As shown in the figure, in this modified embodiment, the corrugated metal plate 14A forming the catalyst carrier 6A is superimposed only on the downstream side of the notch 16 of the flat metal plate 12.

Therefore, when the catalyst carrier 6A is formed by rolling these metal plates 12 and 14 in multiple spiral shapes, the mixing chamber 18
The cross section of the exhaust gas purification section 22A on the upstream side is as shown in FIG. The heat capacity is reduced by the absence of the corrugated metal plate.

That is, by doing this, the exhaust gas purification section 2 on the upstream side
The 2A catalyst can be warmed up quickly, thereby improving the purification performance during cold start. In addition, the flow path cross-sectional area (opening area) at the most upstream end of the catalyst carrier 6A
Since this increases, the clogging that occurs here can be reduced as much as possible. Furthermore, since flow path resistance can be alleviated, engine output loss due to exhaust resistance can be reduced.

In addition, in the explanation so far, each metal plate 12.14 (or 14A) is formed by superposing the flat metal plate 12 and the corrugated metal plate 14 (or 14A) and rolling them into a spiral shape. Although the metal catalyst carrier 6 (or 6A) is exemplified with a gap forming an exhaust gas passage 20' therebetween, the present invention is not limited to this. A metal catalyst carrier may also be used, in which an exhaust gas passage is secured by rolling a single metal plate having concavities and convexities into a spiral shape.

(Effects) In summary, according to the present invention, a notch is formed from the center of one side of the catalyst-coated metal plate at the winding start end to the other side at the winding end. When a metal catalyst carrier is formed by rolling a metal plate into a spiral shape, a mixing chamber can be integrally formed inside the catalyst carrier. Therefore, the mixing chamber can be provided in the catalytic converter with a simple structure without particularly providing a locking member for locking the catalyst carrier, and a decrease in productivity can be prevented as much as possible.

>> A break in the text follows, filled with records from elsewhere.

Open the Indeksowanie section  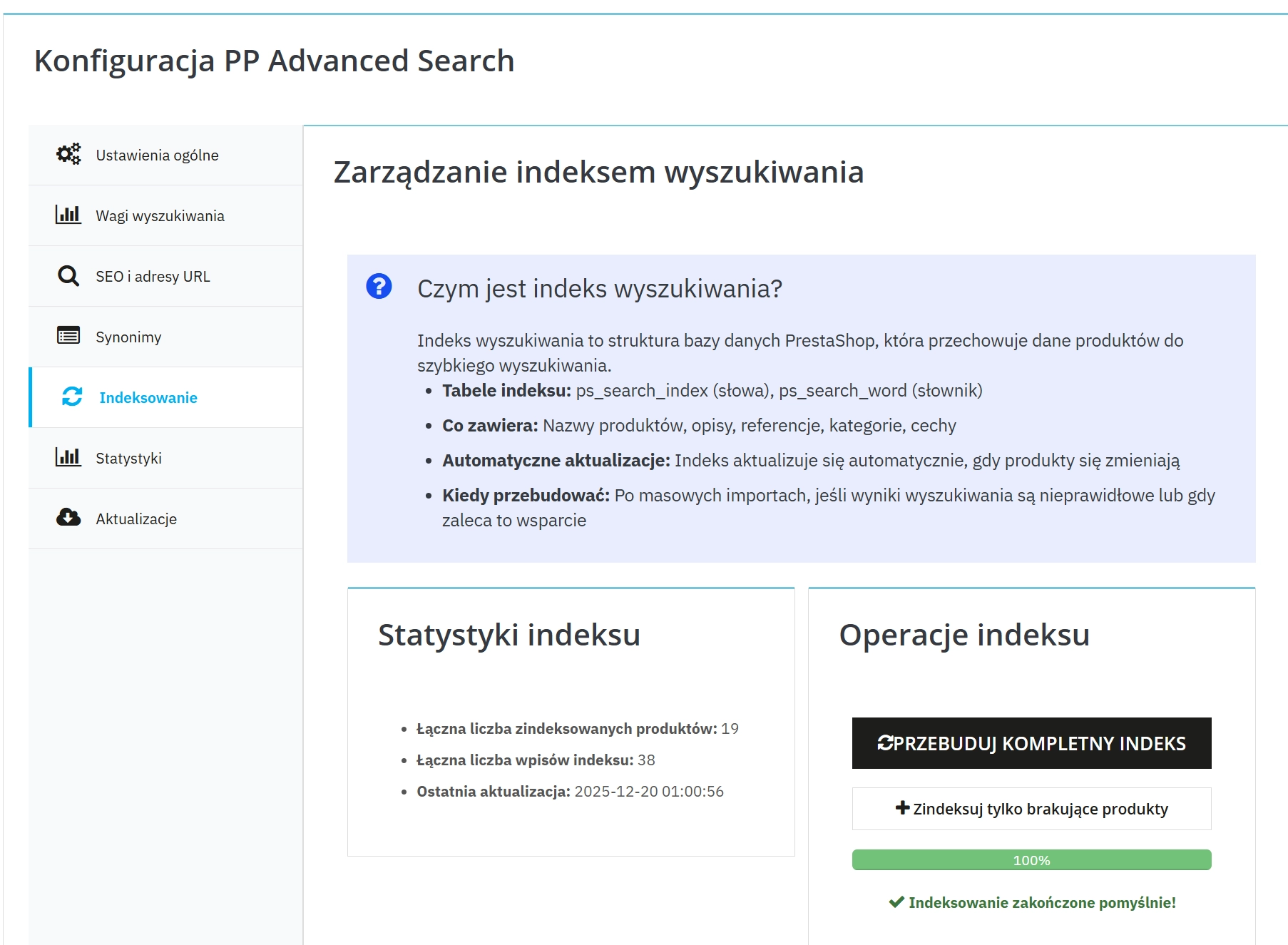pyautogui.click(x=148, y=397)
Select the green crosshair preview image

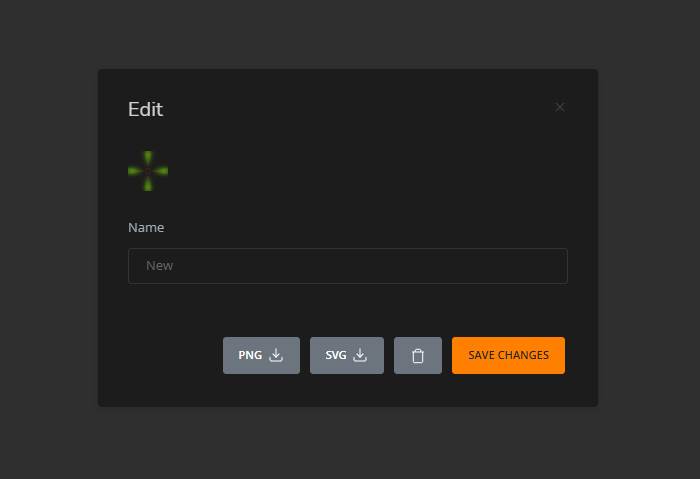click(148, 171)
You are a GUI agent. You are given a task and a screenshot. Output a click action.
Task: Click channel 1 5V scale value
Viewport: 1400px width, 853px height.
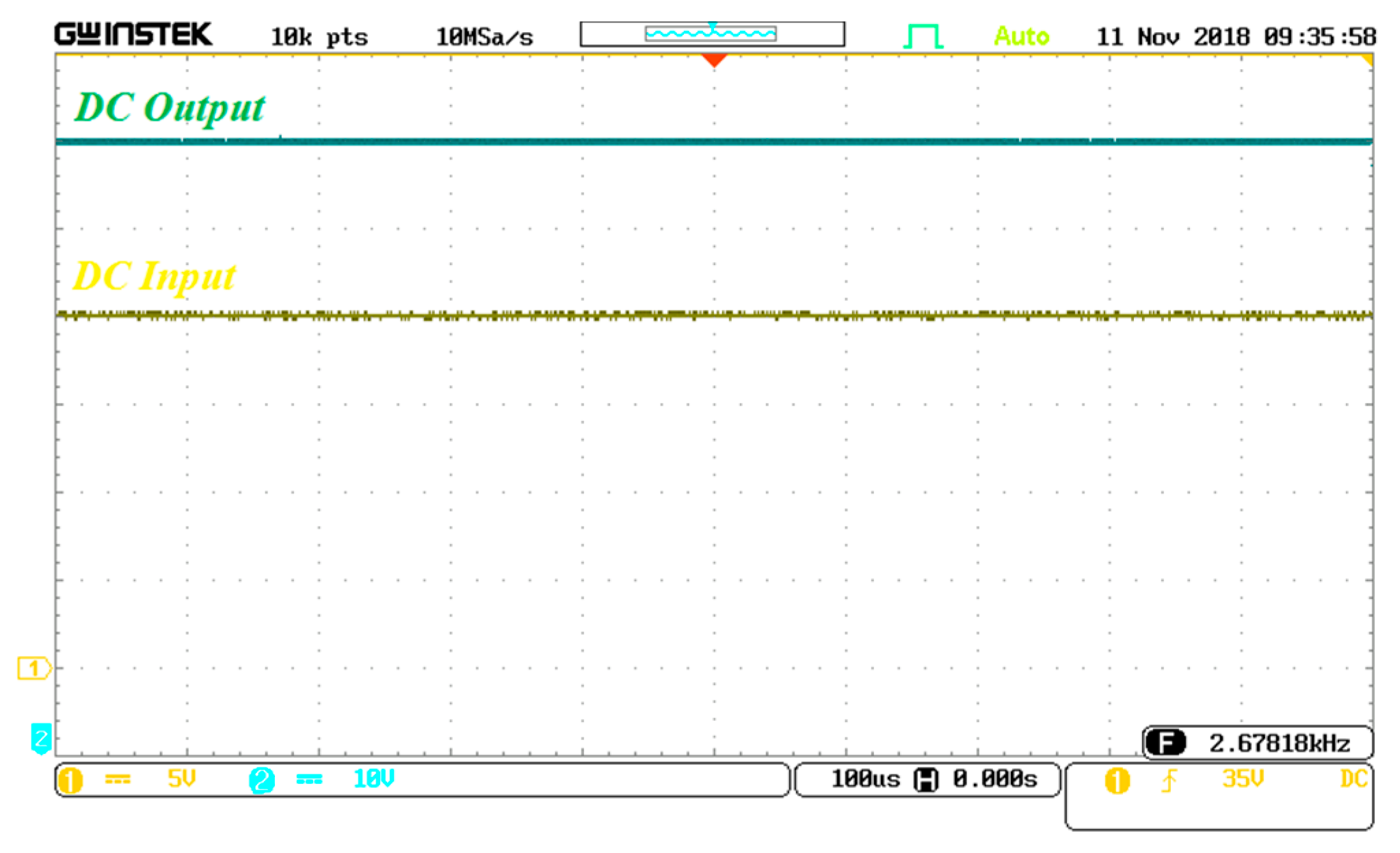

[Brief explanation of the drawing]

FIG. 1 is a side sectional view showing a preferred embodiment of the catalytic converter according to the present invention, FIG. 2 is a perspective view of the catalyst carrier shown in FIG. 1 during roll processing, and FIG. 3 is the same as that shown in FIG. 1. FIG. 4 is a cross-sectional view of the catalyst carrier taken along the line IV--IV in FIG. 1, and FIG. 5 is a cross-sectional view of the catalyst carrier taken along the line IV--IV in FIG. A perspective view during molding, and FIG. 6 is a cross-sectional view corresponding to the cross section taken along the line ■--■ of the catalyst carrier in the modified embodiment of FIG. 2...Catalytic converter 4...Casing 6...Catalyst carrier 12...Flat metal plate 12a...One side 12b on the winding start side ...Other side 14 on the winding end side...Corrugated metal plate 14a...One side 14b on the winding start end...Other side 16 on the winding end side... ...Notch 18...Mixing chamber 20...Exhaust gas passage as a gap Patent Applicant: Mazda Co., Ltd. Representative Patent attorney - Kensuke Iro Patent attorney Masatoshi Matsumoto

Claims (1)

[Claims] A catalytic converter in which a catalyst carrier is formed by rolling a metal plate coated with a catalyst into a spiral shape with gaps left in between, and the catalyst carrier is held in a casing with its axial direction along the streamline direction of exhaust gas. In order to form a hollow mixing chamber approximately in the center of the catalyst carrier, the metal plate is provided with:
A catalytic converter characterized in that a notch is provided from the center of one side of the winding start end to the other side of the winding end.